TASK ITEM: From the records below, pull each line that has "agent".

THE INPUT: Begin

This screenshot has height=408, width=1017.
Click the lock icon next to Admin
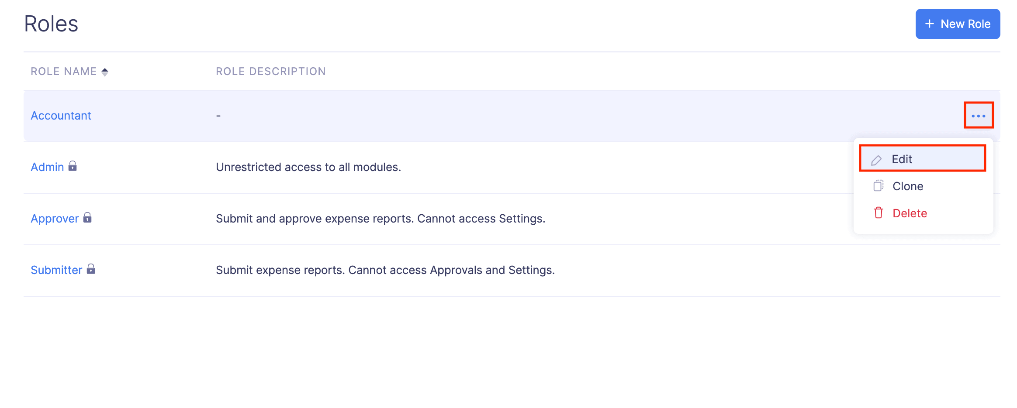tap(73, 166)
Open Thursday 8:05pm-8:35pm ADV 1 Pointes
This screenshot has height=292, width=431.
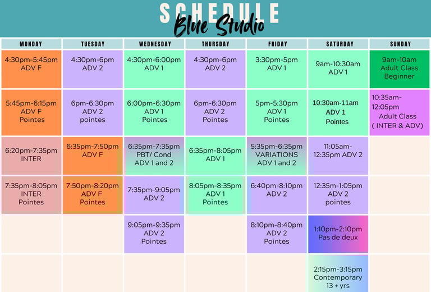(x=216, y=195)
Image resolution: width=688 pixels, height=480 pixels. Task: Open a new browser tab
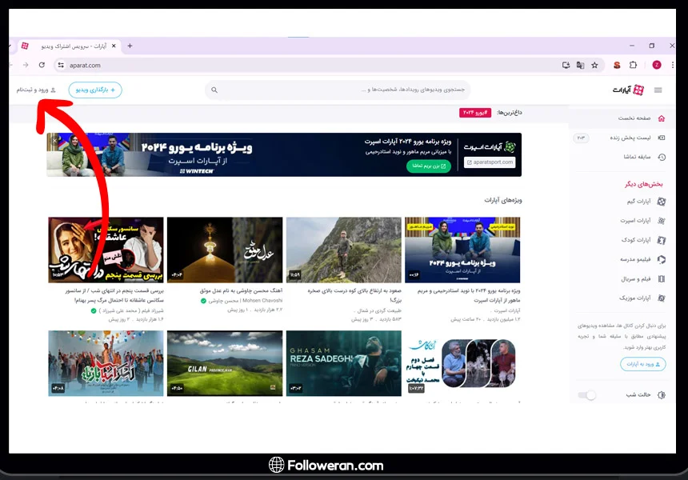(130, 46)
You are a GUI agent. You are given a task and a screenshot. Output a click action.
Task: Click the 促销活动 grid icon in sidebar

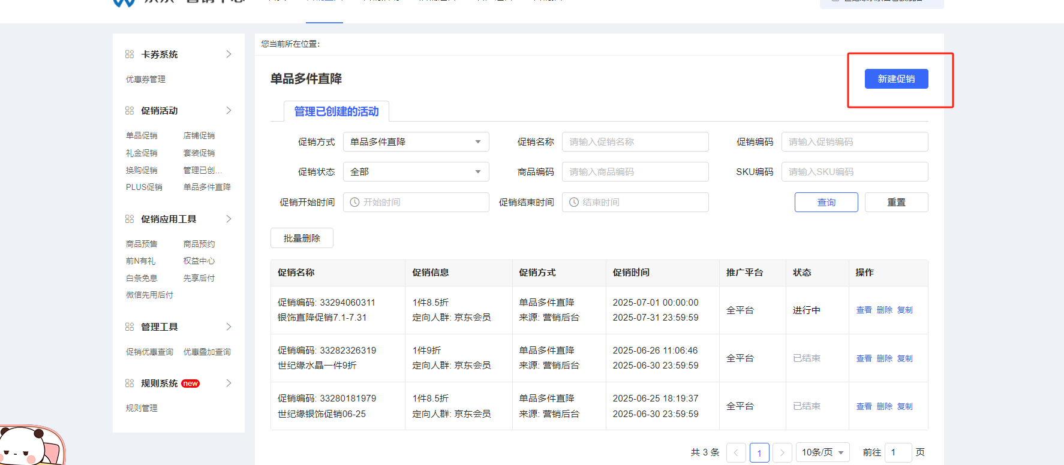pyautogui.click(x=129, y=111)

THE INPUT: End
THE INPUT: Begin

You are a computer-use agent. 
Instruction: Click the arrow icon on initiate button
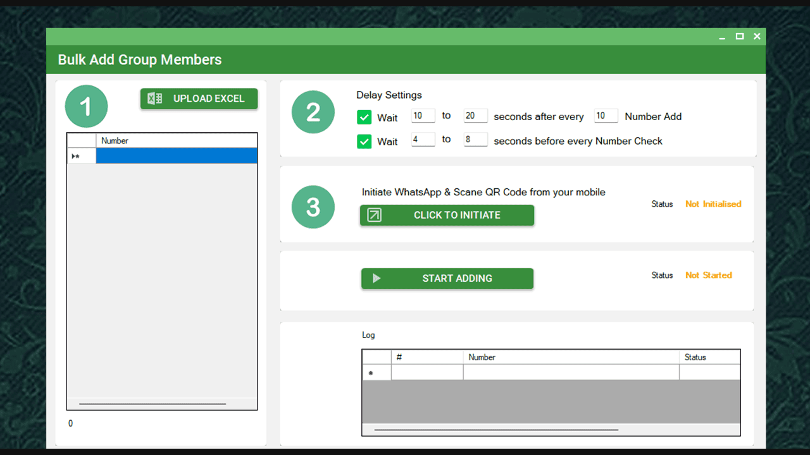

THE INPUT: End

EXERCISE RESPONSE:
You are a GUI agent. You are given a task and a screenshot. Output a click action.
You are a computer-use agent. 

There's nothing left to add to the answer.